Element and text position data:
------------------------------------
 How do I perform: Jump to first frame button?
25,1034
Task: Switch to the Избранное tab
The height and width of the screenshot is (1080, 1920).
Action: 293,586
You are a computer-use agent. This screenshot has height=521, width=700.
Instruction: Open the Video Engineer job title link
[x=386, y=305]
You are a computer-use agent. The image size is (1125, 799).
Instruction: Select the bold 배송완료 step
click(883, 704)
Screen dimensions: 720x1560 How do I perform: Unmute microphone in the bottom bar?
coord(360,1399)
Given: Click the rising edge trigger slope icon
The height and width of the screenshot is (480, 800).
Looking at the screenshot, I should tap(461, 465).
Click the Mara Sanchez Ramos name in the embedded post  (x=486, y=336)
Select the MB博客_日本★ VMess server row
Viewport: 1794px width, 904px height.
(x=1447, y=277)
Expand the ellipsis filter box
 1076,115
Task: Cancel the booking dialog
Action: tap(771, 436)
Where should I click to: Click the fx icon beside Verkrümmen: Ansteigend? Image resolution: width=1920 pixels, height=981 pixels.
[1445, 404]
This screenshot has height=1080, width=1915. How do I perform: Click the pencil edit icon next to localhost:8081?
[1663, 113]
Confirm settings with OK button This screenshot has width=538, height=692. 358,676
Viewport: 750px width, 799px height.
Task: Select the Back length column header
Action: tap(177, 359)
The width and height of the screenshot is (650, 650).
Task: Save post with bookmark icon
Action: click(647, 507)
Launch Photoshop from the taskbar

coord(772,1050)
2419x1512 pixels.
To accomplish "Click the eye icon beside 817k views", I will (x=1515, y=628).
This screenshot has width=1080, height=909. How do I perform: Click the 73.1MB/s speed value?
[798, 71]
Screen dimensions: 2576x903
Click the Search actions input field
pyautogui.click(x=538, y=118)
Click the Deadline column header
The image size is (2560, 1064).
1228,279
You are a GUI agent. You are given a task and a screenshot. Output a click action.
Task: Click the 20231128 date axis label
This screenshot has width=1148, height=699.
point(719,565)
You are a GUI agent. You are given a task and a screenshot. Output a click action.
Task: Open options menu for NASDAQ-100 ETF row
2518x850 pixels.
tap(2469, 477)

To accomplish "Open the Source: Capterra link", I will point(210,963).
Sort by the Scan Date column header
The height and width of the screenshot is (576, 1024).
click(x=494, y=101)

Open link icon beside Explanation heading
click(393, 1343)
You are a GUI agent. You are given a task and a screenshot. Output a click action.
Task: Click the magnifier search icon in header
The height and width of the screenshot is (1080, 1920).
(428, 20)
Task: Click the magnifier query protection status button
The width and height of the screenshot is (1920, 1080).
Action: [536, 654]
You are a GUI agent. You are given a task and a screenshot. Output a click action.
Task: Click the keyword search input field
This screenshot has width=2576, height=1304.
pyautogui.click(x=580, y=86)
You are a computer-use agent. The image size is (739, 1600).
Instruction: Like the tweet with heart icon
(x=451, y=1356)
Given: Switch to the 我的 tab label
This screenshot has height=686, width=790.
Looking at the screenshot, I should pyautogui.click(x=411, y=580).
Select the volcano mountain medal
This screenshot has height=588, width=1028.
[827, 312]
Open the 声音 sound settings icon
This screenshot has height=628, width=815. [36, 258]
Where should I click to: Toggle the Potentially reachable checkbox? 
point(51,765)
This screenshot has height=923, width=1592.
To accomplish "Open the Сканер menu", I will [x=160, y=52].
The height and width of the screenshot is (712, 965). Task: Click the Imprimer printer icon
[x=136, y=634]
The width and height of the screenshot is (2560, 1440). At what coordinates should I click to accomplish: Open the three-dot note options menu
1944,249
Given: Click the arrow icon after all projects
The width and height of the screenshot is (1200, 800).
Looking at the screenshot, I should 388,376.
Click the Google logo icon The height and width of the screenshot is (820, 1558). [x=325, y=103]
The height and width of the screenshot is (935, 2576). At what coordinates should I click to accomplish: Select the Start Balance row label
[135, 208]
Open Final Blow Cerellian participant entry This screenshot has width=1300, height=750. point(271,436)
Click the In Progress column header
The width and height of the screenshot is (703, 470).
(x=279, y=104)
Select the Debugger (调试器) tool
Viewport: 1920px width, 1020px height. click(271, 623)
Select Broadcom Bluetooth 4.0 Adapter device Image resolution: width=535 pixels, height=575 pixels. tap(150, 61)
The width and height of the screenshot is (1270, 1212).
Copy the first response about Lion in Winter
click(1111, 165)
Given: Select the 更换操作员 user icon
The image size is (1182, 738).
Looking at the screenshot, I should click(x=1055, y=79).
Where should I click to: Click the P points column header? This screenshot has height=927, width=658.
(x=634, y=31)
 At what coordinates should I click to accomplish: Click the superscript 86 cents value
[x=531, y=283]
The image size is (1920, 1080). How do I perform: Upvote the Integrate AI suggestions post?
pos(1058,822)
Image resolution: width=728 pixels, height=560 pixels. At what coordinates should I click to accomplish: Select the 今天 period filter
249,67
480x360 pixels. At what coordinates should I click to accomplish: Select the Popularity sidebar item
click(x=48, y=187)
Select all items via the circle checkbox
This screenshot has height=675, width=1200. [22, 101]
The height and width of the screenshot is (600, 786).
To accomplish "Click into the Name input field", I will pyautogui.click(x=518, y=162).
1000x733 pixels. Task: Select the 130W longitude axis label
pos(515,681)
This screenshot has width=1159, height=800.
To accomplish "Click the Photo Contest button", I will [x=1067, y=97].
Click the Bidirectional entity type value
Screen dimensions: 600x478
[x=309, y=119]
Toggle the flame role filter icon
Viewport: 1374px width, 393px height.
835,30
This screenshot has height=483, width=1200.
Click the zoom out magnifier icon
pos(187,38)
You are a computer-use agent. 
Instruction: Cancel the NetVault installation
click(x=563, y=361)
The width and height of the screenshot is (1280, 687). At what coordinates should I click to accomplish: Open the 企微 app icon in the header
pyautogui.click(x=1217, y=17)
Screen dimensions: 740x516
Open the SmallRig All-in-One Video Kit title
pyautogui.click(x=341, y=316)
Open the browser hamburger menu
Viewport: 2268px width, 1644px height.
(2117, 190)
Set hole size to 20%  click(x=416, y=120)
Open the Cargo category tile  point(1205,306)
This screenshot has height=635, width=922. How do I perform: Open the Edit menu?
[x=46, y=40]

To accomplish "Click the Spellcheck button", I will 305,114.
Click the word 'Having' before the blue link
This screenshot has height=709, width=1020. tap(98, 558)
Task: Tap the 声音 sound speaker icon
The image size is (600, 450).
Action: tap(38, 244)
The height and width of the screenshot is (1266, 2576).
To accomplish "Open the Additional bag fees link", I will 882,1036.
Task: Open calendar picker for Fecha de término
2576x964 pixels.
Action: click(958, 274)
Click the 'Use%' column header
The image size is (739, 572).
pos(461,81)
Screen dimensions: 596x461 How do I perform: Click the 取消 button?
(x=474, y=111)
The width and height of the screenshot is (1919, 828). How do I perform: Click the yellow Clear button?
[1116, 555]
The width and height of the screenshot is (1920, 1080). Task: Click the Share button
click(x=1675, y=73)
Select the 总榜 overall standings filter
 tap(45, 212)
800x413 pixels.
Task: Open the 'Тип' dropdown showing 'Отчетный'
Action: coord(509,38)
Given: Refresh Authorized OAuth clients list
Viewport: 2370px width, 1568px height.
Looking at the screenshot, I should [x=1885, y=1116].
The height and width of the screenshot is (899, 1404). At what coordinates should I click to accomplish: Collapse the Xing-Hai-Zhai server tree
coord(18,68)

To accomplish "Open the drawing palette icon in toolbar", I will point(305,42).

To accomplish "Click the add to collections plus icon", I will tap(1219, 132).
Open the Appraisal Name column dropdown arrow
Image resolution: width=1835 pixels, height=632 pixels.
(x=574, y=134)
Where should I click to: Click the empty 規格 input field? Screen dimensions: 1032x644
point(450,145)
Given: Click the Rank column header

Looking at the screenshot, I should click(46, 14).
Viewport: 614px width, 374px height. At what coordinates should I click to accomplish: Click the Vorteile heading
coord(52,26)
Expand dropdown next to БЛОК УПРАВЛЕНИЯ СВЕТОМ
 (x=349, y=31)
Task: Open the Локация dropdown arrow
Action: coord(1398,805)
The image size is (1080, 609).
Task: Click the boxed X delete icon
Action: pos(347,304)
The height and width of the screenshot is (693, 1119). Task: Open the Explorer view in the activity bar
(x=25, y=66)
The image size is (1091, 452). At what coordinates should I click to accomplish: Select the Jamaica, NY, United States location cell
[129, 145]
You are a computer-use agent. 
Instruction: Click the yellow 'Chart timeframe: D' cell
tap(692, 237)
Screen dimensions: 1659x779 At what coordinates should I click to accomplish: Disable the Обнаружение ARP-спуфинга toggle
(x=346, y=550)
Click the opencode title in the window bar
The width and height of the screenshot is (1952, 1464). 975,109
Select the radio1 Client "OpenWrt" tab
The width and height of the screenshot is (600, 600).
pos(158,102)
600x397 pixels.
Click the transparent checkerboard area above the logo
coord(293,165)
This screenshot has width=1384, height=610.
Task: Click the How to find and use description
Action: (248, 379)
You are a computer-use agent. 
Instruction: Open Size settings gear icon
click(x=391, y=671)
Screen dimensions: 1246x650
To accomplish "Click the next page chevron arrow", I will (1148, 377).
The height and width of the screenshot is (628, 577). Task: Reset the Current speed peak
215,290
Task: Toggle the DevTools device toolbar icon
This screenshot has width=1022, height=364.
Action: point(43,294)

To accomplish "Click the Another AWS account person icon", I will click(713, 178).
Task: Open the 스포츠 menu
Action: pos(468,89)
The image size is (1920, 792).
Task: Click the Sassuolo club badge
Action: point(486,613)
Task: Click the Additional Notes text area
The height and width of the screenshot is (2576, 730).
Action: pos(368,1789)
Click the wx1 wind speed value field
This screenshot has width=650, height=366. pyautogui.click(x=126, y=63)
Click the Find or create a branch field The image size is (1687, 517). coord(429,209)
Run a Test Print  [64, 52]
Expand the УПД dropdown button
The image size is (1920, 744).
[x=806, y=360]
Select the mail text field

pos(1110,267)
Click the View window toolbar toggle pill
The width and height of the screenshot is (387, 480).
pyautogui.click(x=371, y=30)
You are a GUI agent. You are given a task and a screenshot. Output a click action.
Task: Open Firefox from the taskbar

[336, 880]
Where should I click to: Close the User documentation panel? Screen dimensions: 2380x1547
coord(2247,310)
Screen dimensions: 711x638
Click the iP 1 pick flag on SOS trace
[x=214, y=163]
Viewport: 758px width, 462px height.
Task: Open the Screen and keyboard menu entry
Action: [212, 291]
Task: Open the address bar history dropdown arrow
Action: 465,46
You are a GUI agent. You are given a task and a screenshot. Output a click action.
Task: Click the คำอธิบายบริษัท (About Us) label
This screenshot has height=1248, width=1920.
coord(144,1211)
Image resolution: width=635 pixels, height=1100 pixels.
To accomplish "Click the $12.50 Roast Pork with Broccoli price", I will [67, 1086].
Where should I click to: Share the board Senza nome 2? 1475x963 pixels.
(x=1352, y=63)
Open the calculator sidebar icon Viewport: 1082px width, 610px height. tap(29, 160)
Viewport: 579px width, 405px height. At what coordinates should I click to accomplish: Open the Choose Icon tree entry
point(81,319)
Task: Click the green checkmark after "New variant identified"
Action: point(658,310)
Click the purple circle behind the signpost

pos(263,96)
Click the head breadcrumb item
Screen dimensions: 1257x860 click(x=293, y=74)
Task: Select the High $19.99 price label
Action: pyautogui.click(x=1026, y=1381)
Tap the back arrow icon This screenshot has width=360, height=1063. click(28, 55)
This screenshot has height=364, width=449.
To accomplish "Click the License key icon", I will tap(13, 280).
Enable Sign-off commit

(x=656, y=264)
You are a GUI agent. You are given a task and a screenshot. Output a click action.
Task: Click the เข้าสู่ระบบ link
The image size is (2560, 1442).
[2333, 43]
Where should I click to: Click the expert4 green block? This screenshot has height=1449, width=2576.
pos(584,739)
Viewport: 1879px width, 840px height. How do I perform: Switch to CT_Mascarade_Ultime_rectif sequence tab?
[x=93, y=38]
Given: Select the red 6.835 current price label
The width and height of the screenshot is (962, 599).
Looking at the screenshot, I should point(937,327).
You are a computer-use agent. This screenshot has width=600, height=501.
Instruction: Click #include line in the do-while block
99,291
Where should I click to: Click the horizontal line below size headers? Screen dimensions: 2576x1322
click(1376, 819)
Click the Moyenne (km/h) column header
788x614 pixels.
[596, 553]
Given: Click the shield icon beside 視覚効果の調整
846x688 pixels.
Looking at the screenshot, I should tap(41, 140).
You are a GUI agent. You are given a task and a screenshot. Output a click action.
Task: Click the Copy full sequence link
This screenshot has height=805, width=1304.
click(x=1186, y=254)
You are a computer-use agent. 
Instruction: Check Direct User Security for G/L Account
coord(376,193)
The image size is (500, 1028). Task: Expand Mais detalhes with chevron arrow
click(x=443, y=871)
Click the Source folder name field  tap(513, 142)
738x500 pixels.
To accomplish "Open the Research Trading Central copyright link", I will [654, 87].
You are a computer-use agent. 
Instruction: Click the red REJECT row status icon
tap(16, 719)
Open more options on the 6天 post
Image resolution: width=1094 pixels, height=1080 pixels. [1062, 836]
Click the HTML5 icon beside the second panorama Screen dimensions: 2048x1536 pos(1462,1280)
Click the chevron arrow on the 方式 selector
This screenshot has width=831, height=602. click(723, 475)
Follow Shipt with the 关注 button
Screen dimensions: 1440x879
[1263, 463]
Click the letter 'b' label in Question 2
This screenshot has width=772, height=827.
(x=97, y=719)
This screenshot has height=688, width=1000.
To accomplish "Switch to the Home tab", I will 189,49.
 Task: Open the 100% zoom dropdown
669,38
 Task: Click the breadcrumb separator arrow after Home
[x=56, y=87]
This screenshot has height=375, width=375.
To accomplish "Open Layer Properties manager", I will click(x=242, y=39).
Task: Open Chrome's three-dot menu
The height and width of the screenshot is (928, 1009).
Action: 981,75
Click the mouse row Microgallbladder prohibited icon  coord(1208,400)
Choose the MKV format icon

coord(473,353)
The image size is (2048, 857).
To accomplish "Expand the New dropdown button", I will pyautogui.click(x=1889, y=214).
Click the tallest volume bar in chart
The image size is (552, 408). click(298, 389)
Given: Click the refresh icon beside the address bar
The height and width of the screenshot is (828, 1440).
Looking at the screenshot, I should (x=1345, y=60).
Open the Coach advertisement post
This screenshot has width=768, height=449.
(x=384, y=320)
------------------------------------
GIVEN INSTRUCTION: Please count how many lines of the items above contain the string "Expand", matching case exactly, and give only that number.

RESULT OF THE TASK: 5